M. Gattaz a rétorqué lundi sur Europe 1: "Mais le vrai problème c'est le chômage. (...) Mon obsession c'est l'emploi. (...). Dans une interview à paraître mercredi dans le Progrès, il évoque le "ras-le-bol des promesses non tenues du gouvernement, qui continue d’augmenter les impôts alors qu'il nous parle d'une baisse de 40 milliards. Et qui continue, malgré les discours pro-entreprises de Manuel Valls, d'imposer des mesures concrètes opposées à ses discours: la pénibilité, la loi Hamon sur la cession des entreprises, et le temps partiel à 24 heures minimum".
L'ambiance est loin de celle affichée fin août lorsque M. Valls avait lancé son "j'aime l'entreprise" suscitant la réaction enthousiaste de M. Gattaz y voyant "un discours de lucidité, de pragmatisme, de courage".
"Il y a le jeu de rôle et la part théâtrale qu'il faut toujours prendre en compte", analyse Bernard Vivier, directeur de l'Institut du travail.
M. Vivier voit d'une part "une exaspération croissante des chefs d'entreprise sur tout ce qui est lourdeur, contraintes administratives, incertitudes juridiques et qui est la vraie raison de la grogne patronale".
Ce fut d'ailleurs le thème principal lundi par la manifestation qui a rassemblé plusieurs milliers de petits patrons à Paris et Toulouse à l'appel de la CGPME.
Le Pacte: "sparadrap du capitaine Haddock"
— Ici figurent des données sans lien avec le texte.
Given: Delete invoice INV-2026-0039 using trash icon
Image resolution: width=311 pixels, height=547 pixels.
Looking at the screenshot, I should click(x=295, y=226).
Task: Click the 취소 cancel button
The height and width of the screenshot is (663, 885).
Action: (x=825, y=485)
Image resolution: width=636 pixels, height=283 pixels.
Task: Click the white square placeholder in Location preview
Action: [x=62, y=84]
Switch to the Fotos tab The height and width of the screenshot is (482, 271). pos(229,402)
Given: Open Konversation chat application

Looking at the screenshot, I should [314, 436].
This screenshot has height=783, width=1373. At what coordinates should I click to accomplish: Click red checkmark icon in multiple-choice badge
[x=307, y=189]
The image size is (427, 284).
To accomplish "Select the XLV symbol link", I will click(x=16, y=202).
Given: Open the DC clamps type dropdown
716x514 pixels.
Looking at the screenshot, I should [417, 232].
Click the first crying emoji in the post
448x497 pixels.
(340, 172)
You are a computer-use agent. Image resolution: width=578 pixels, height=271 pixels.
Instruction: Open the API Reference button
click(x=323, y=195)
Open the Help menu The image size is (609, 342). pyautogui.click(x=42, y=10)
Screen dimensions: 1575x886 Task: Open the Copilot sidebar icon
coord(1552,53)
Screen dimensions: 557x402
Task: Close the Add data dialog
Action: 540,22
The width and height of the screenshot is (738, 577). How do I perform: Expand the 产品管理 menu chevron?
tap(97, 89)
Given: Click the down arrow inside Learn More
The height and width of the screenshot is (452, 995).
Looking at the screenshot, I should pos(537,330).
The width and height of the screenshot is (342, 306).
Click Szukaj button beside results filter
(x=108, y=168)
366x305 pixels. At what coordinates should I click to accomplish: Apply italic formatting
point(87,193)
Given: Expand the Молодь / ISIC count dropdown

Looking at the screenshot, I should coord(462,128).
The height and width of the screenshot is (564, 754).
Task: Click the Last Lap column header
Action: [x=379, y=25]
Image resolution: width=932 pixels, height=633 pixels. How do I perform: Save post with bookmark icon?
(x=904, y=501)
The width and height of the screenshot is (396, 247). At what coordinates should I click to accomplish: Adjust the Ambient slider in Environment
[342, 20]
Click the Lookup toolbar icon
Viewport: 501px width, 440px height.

"Le deuxième point c'est le pacte de responsabilité, c'est le sparadrap du capitaine Haddock", estime M. Vivier en allusion à un épisode de Tintin dans lequel le capitaine se débat longuement avec un bout de bande adhésive qui lui colle au nez puis aux doigts et finit sur sa casquette.
Sparadrap que M. Hollande aurait, selon M. Vivier, avec "habileté" repassé à M. Gattaz.
Le gouvernement a promis en vain l'inversion de la courbe du chômage et "fin 2013, Hollande se dit +j'ai peut-être fait du bon travail mais ce n'est pas moi qui vais en tirer les bénéfices, en tout cas pas au printemps 2017+ et il repasse le sparadrap à Gattaz qui se fait fort de créer un million d'emplois".
"Mais Gattaz c'est comme Hollande, il est confronté aux mêmes difficultés ce n'est pas l'appareil patronal qui crée des emplois, ce n'est même pas les branches, c'est les entreprises", lance M. Vivier.